### MATERIAL SUPPLIED

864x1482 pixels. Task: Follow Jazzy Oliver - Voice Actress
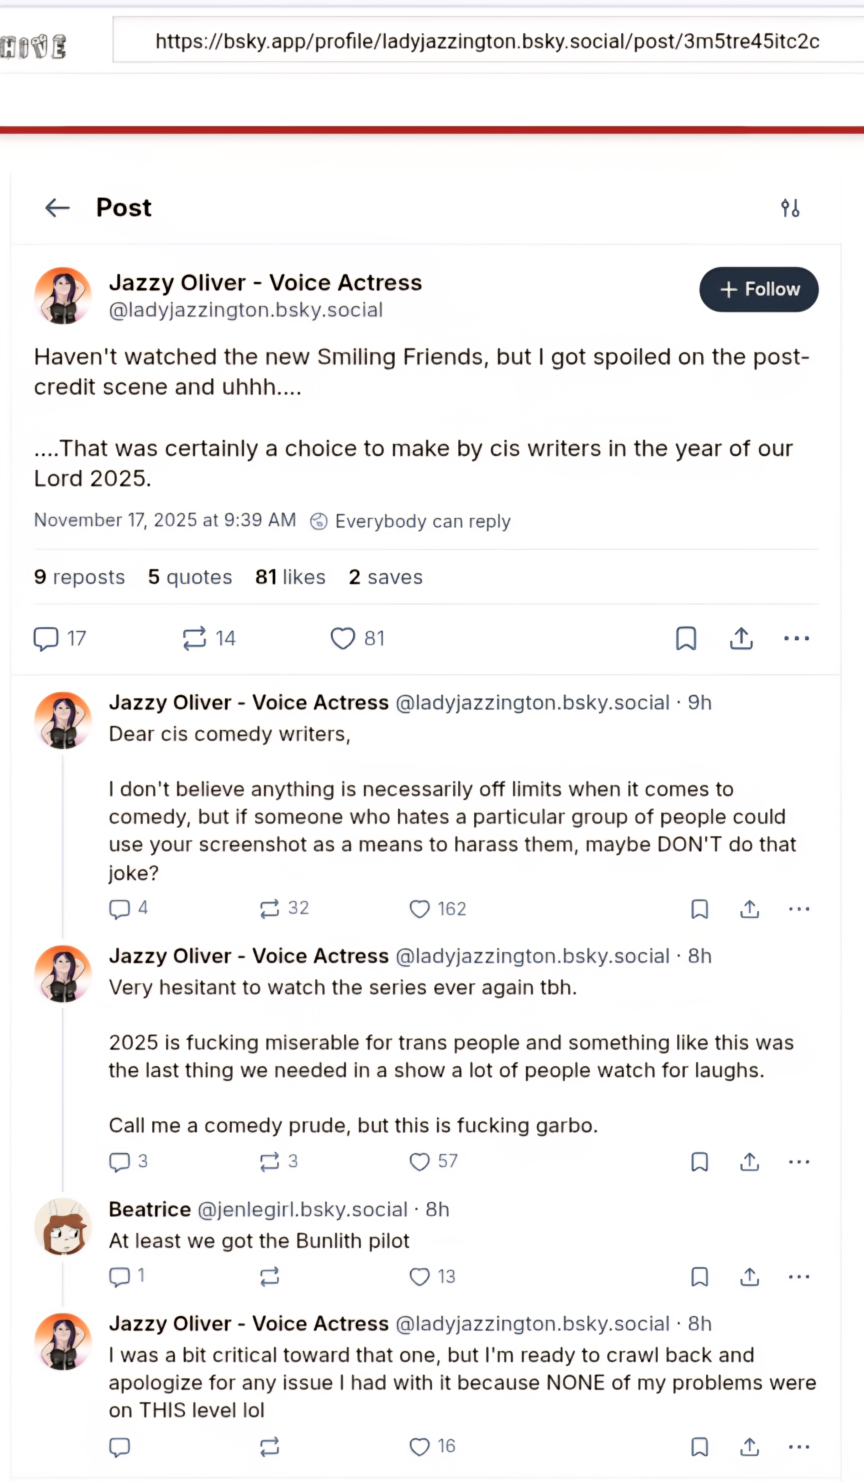click(758, 289)
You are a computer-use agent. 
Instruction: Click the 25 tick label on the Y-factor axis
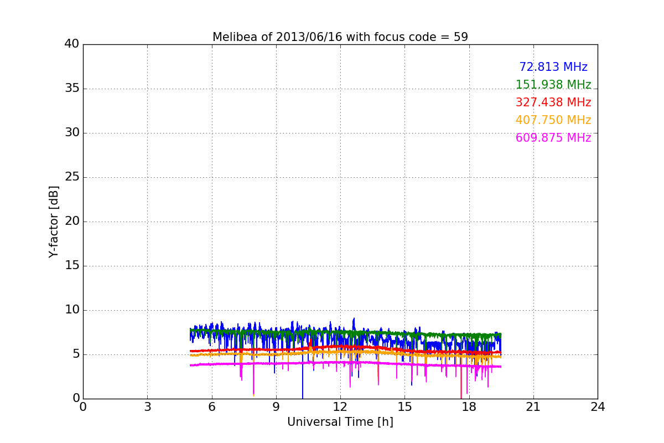pos(71,177)
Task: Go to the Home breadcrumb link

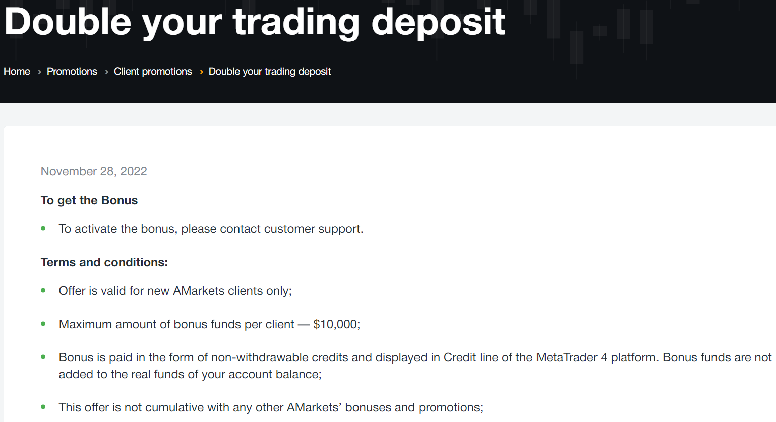Action: pyautogui.click(x=17, y=72)
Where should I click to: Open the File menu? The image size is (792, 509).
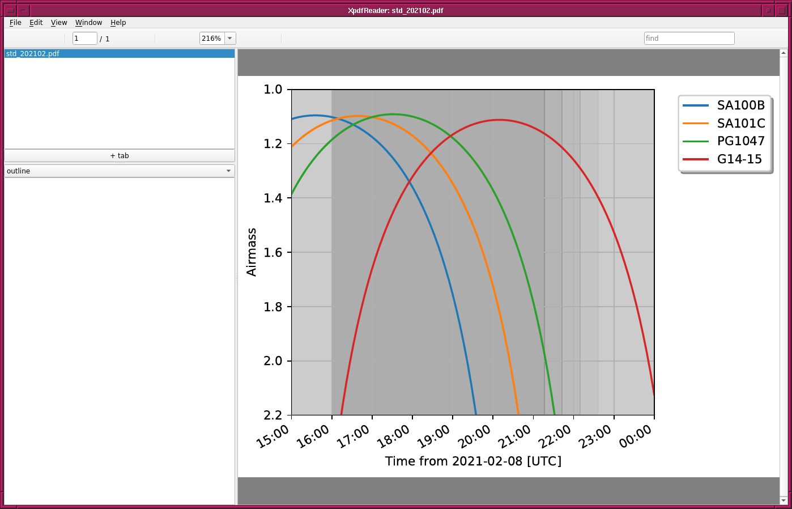tap(15, 23)
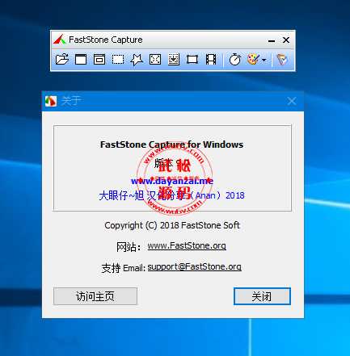Expand output destination dropdown arrow
This screenshot has height=356, width=350.
pos(264,60)
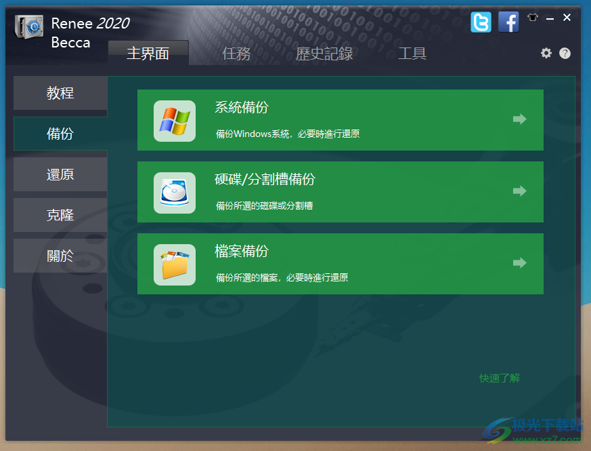
Task: Click the folder icon for 檔案備份
Action: pyautogui.click(x=175, y=264)
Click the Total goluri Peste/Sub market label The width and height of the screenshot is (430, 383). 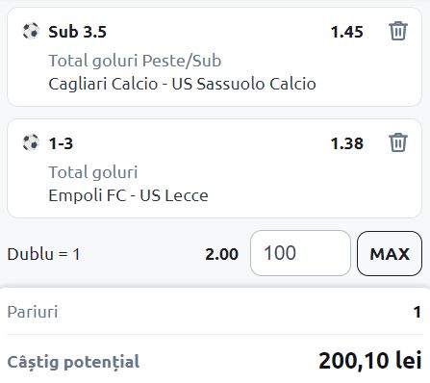[135, 61]
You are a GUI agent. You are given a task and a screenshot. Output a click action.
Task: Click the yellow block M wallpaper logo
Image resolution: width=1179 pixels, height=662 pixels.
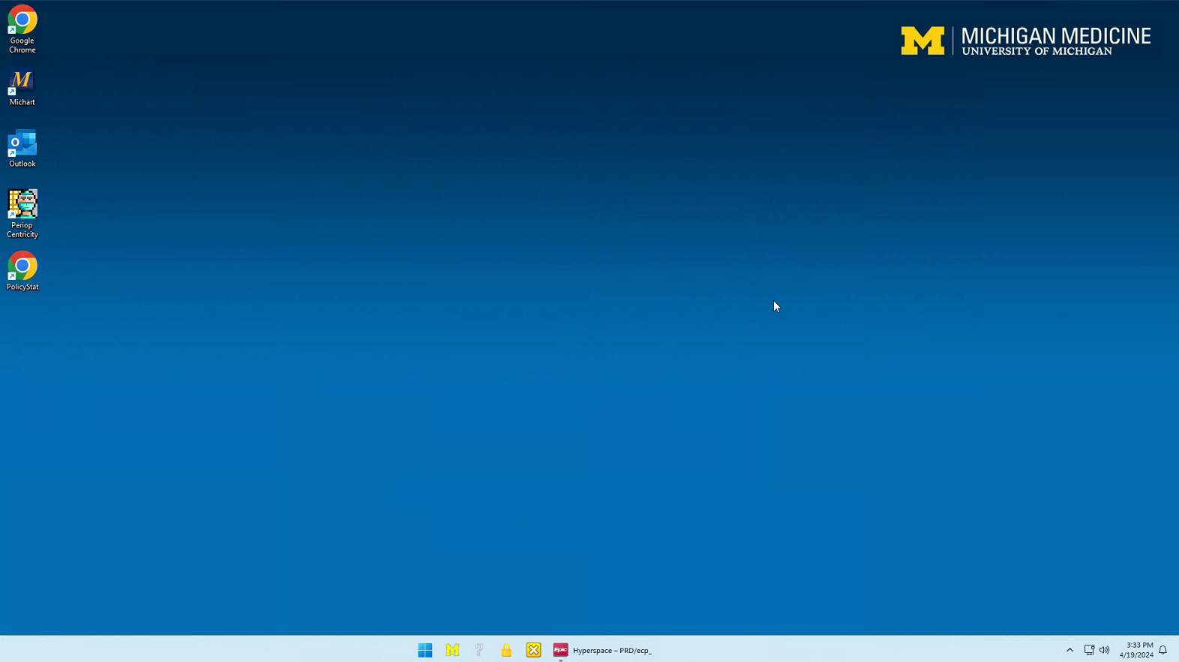(923, 41)
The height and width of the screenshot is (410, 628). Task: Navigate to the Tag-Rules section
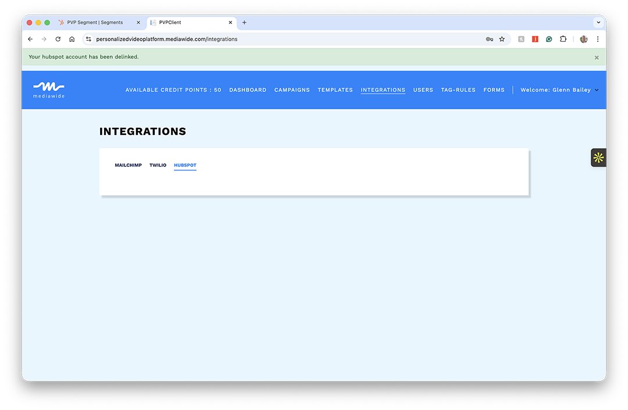(x=458, y=90)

### WHAT TO PRODUCE
Return nothing except the lines from the one containing "The height and" through the final line of the data, copied exactly. Leave out all pictures.

### EXERCISE RESULT
The height and width of the screenshot is (410, 628). Task: Navigate to the Tag-Rules section
(x=458, y=90)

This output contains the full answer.